Taco Bell, the king of revamping in the fast food industry, has outdone itself once again. The chain launched its new website under the title ta.co Sunday, offering features which include online ordering and customizable options.
The site is a new addition to its already-available custom ordering through the popular Taco Bell app, which has garnered nearly 4 million downloads since it was first released in the app store and Google Play in the fall of 2014, AdWeek reports.
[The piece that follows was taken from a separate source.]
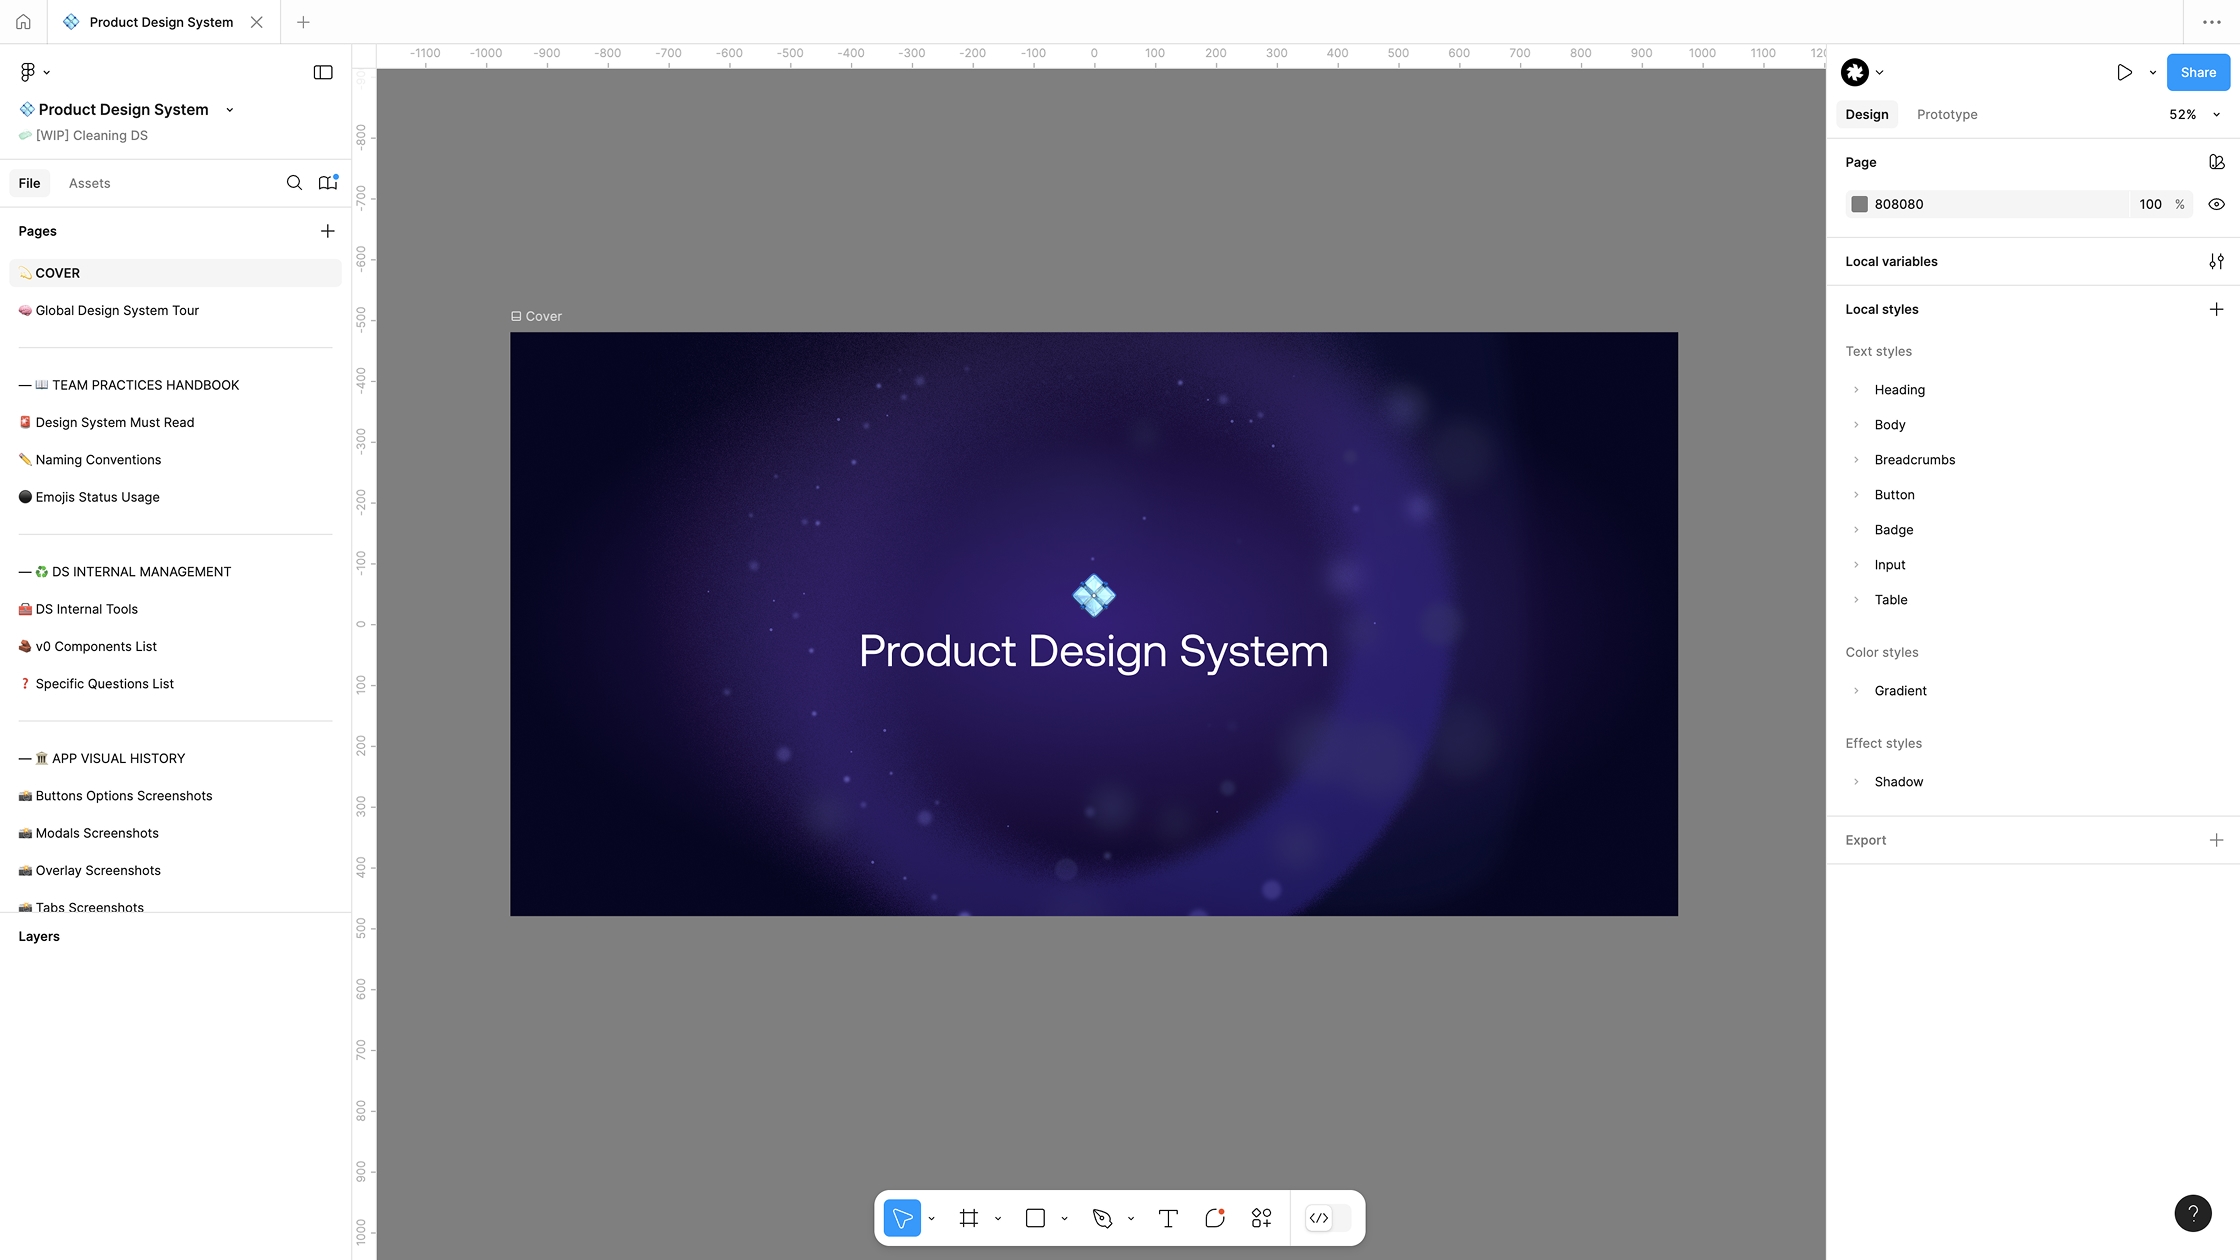Open the Figma main menu

coord(28,71)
The company released a trailer previewing the new online ordering options in a YouTube video:
The website relaunch allows users to create their own versions of popular menu items like the Burrito Supreme or Fiery Doritos Locos Tacos. Customization ranges from more bacon and extra Fire Sauce to less lettuce and zero tomatoes. Or, users can simply purchase the order online and show up in person to pick up their food without ever having to wait in line.
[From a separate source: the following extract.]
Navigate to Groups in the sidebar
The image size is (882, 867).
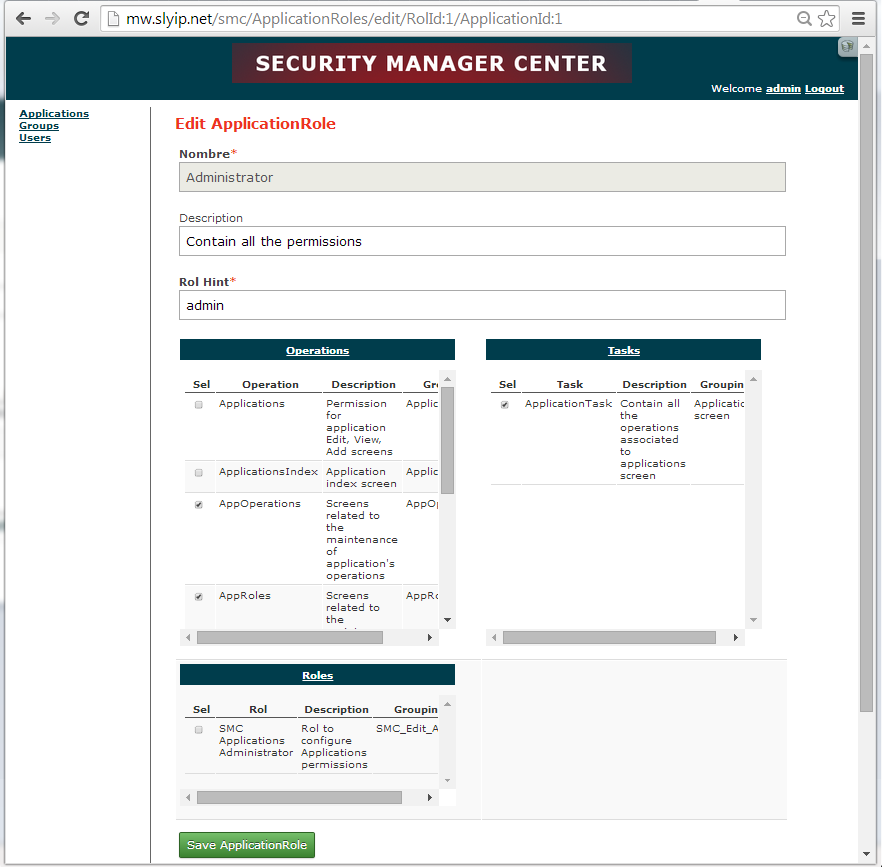[x=39, y=125]
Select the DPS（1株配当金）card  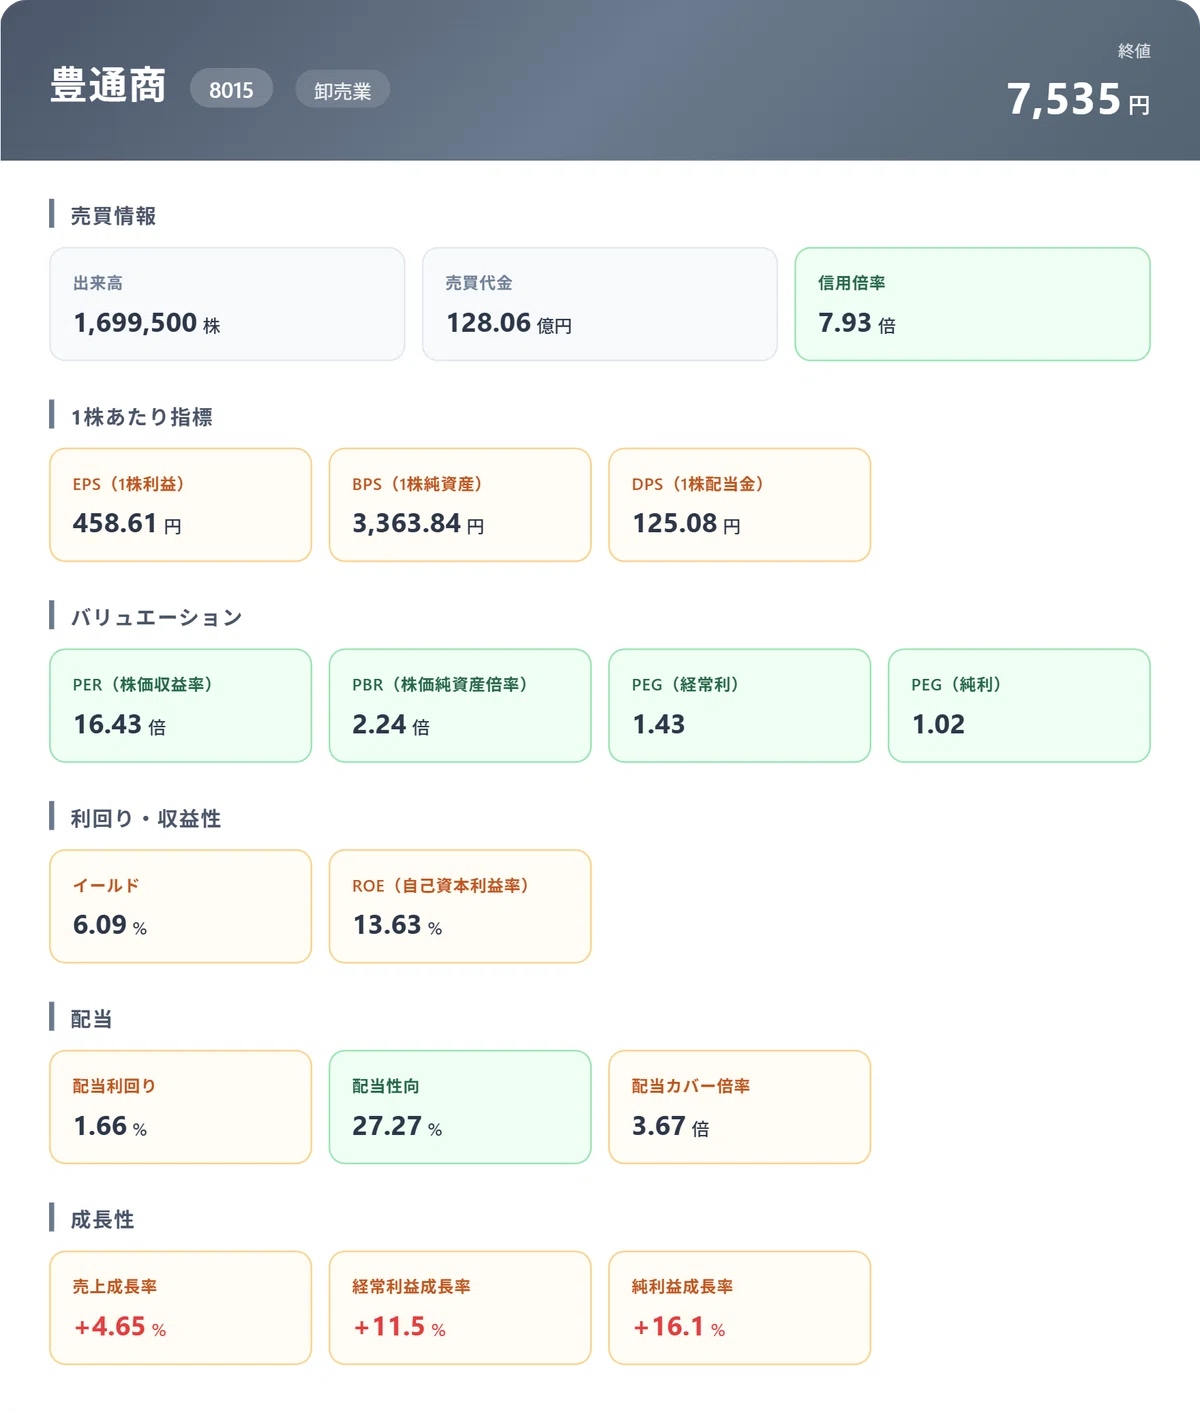pyautogui.click(x=740, y=505)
The one thing the new site is forgetting, however, is a delivery service that sends those tacos straight to a customer's doorstep. While fast-food giants like McDonald's and Chipotle have both rolled out delivery options in select cities, Taco Bell has yet to reveal any major announcements surrounding a delivery service on either ta.co or its app, Live Mas.
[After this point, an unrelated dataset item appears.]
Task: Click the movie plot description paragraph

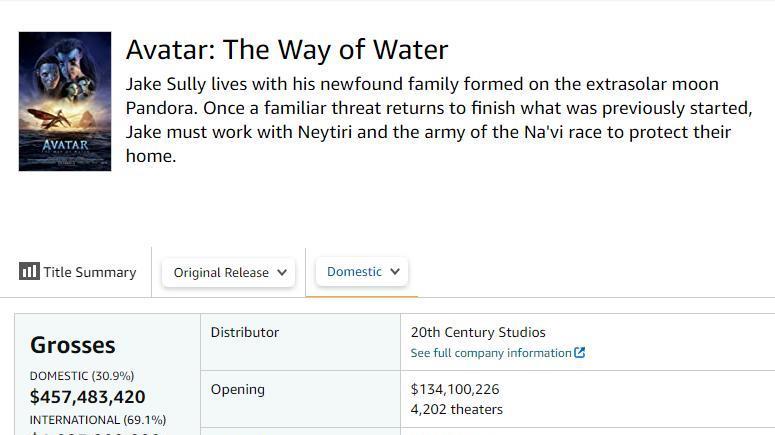Action: pyautogui.click(x=438, y=120)
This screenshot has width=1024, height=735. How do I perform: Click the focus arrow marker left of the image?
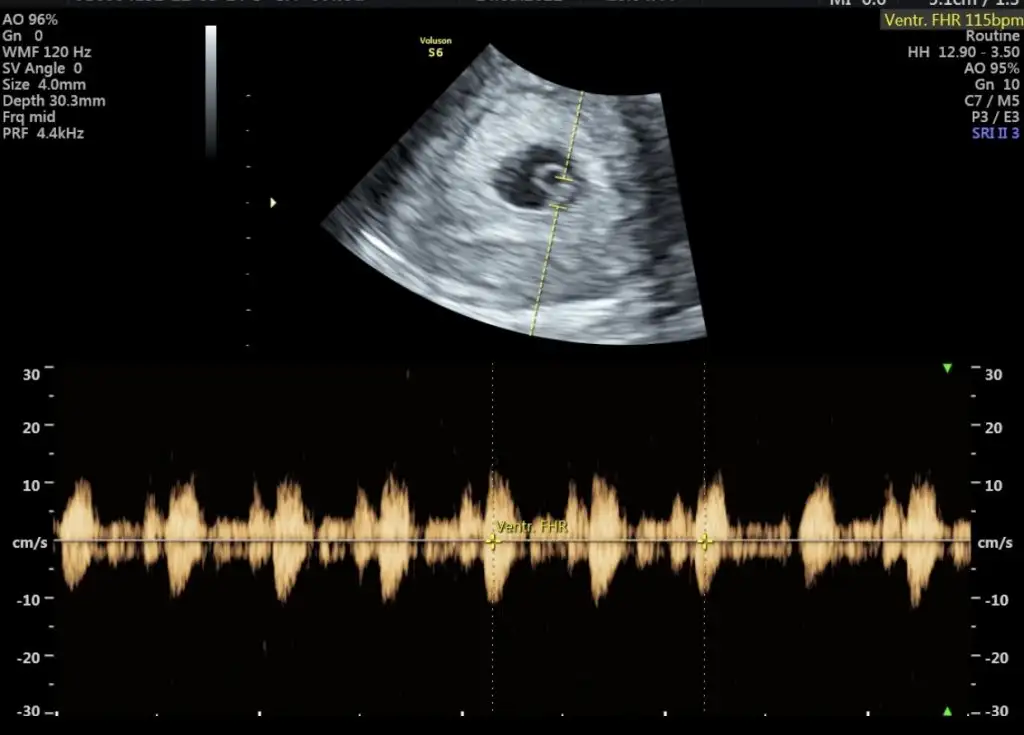[x=272, y=203]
As fans rejoice in the new capabilities Taco Bell is offering in a world of food quickly becoming ever-more customizable, one Verge writer accidentally notes a very possible controversy that could arise from the online ordering option: A customized meal, while unique and fun to create, could have a stark difference in caloric intake.
The writer's "XXL Grilled Stuft Burrito" was 3,540 calories and contained over 200 grams of fat after selecting additional add-ons — or, as the writer puts it, "My burrito could comfortably feed a family of three for a full day."